Fried is absolutely right. I can't tell you how many times I've made a friend or family member sit quietly while I read them a passage from one of Pratchett's young adult books. I normally don't even like young adult fiction. So much of the YA stuff has a kind of edited-for-television feel to it. But Pratchett is different. Even his children's books have a sophistication that you don't usually see in books aimed at us grown-up. He clearly feels that children and teens are not only more sophisticated than we give them credit for but are also fully capable of picking up on what is often complex and thoroughly thought provoking symbolism. His disdain for the way many adults treat children is captured perfectly in his first Tiffany Aching book, Wee Free Men.

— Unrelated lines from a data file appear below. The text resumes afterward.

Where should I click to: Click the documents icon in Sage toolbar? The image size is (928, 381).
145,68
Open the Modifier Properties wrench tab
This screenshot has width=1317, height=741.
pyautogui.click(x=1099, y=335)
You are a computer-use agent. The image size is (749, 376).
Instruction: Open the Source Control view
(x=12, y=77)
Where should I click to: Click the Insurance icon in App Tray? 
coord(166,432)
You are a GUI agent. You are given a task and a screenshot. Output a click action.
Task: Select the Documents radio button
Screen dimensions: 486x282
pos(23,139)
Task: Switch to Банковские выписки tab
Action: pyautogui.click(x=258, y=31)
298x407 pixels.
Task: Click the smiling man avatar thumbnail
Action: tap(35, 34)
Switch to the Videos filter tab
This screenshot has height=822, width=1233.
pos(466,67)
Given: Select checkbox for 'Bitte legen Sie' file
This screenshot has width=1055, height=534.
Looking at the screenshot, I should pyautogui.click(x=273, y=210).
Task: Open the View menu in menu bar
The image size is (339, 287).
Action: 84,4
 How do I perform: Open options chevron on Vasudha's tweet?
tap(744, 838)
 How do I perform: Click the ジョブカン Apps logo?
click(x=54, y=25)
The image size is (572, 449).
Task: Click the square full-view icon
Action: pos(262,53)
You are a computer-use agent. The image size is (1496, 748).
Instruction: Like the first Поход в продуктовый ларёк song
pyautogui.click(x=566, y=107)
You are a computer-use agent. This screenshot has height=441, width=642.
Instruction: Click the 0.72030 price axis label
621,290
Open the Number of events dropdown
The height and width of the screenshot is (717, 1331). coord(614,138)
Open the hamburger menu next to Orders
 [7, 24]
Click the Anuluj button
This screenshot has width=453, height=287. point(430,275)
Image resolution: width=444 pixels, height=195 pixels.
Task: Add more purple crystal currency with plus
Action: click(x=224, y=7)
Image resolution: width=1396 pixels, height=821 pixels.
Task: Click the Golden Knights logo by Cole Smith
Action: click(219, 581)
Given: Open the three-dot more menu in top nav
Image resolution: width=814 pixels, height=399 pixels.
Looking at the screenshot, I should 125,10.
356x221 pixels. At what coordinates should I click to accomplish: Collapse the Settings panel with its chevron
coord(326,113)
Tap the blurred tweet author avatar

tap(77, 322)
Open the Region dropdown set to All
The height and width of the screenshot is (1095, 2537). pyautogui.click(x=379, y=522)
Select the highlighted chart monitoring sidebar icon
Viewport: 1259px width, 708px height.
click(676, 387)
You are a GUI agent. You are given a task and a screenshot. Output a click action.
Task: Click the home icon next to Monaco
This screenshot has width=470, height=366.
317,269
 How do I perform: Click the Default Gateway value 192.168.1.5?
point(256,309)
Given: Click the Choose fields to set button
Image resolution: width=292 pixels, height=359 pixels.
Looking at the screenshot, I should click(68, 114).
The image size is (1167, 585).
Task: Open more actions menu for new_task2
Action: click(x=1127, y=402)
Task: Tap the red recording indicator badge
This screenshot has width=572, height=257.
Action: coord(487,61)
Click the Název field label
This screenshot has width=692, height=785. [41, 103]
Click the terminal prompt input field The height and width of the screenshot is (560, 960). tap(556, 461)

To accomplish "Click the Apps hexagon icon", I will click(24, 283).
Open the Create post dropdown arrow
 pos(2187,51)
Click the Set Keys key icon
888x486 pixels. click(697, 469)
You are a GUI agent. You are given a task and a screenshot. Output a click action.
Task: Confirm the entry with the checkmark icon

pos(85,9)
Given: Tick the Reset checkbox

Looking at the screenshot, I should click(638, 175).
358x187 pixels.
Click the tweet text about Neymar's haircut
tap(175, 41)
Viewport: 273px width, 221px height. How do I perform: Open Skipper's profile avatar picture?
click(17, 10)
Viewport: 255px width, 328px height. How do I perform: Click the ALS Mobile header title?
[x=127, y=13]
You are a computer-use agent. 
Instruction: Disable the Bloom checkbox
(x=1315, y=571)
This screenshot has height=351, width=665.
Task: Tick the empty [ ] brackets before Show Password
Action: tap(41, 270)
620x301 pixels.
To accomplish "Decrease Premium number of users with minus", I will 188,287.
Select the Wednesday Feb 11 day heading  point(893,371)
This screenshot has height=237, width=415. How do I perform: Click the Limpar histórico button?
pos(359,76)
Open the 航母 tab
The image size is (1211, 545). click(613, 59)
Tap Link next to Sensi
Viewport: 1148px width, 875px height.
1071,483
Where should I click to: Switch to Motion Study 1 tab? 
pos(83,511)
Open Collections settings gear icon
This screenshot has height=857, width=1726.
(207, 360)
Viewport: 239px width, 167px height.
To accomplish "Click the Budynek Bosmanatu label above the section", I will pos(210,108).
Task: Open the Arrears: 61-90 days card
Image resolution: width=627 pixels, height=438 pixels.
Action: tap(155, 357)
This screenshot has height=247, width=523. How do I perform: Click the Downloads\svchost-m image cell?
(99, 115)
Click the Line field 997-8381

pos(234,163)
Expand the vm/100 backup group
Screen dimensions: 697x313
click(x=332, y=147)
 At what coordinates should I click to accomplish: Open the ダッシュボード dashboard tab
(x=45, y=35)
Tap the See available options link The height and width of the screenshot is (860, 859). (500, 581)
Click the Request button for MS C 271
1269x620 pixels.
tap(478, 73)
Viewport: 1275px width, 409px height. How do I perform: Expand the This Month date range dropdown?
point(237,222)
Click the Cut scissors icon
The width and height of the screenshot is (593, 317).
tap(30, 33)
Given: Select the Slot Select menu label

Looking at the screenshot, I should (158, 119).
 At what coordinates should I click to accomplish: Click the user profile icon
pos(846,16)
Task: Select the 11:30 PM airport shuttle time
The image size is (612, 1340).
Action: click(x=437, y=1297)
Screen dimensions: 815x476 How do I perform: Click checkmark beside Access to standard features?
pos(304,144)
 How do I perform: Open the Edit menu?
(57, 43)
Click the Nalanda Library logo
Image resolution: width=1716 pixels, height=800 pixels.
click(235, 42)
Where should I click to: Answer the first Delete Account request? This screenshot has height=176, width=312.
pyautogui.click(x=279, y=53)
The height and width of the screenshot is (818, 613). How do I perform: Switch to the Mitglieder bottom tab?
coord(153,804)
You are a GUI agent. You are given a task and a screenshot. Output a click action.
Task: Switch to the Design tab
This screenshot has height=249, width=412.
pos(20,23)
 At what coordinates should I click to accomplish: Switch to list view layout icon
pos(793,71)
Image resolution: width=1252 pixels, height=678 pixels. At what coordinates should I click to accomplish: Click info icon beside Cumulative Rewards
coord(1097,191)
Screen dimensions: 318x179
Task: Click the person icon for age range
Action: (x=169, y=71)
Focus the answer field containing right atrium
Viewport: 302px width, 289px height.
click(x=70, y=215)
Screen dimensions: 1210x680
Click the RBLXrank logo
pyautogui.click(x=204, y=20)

Take the time Tiffany, a nine year old country girl, goes to visit the traveling teachers to get some information (Yes, I'm going to start quoting now, but I don't work for the NY Times so I can do that):
"I would like a question answered today," said Tiffany...."It's about zoology."
"Zoology, eh? That's a big word, isn't it?"
"No, actually it isn't," said Tiffany. "Patronizing is a big word. Zoology is really quite short."
Even the references to male/female relationships is discussed in a way that will appeal to adults as evidenced in The Wintersmith during a scene where Anoia, the Goddess of Things That Get Stuck In Drawers starts to list off her resume:
"I used to be a volcano goddess...It was good work, apart from the screaming," said Anoia, and then added in a bitter tone of voice: "Ha! And the god of storms was always raining on my lava. That's men for you, dear. They rain on your lava."
That's become one of my favorite catch phrases. And then there's the little bit of philosophy that he throws in that is so brilliantly simple and oddly alluring. In The Amazing Maurice And His Educated Rodents, a book featuring rats who have eaten a magical chemical that makes them intelligent, the most philosophical of the rats notes that:
"Being afraid of shadows is all part of us becoming more intelligent, I think. Your mind is working out that there's a you, and there's also everything outside you. So now you're not just frightened of things that you can see and hear and smell, but also of things that you can...sort of...see inside your head. Learning to face the shadows outside helps us to fight the shadows inside. And you can control all the darkness."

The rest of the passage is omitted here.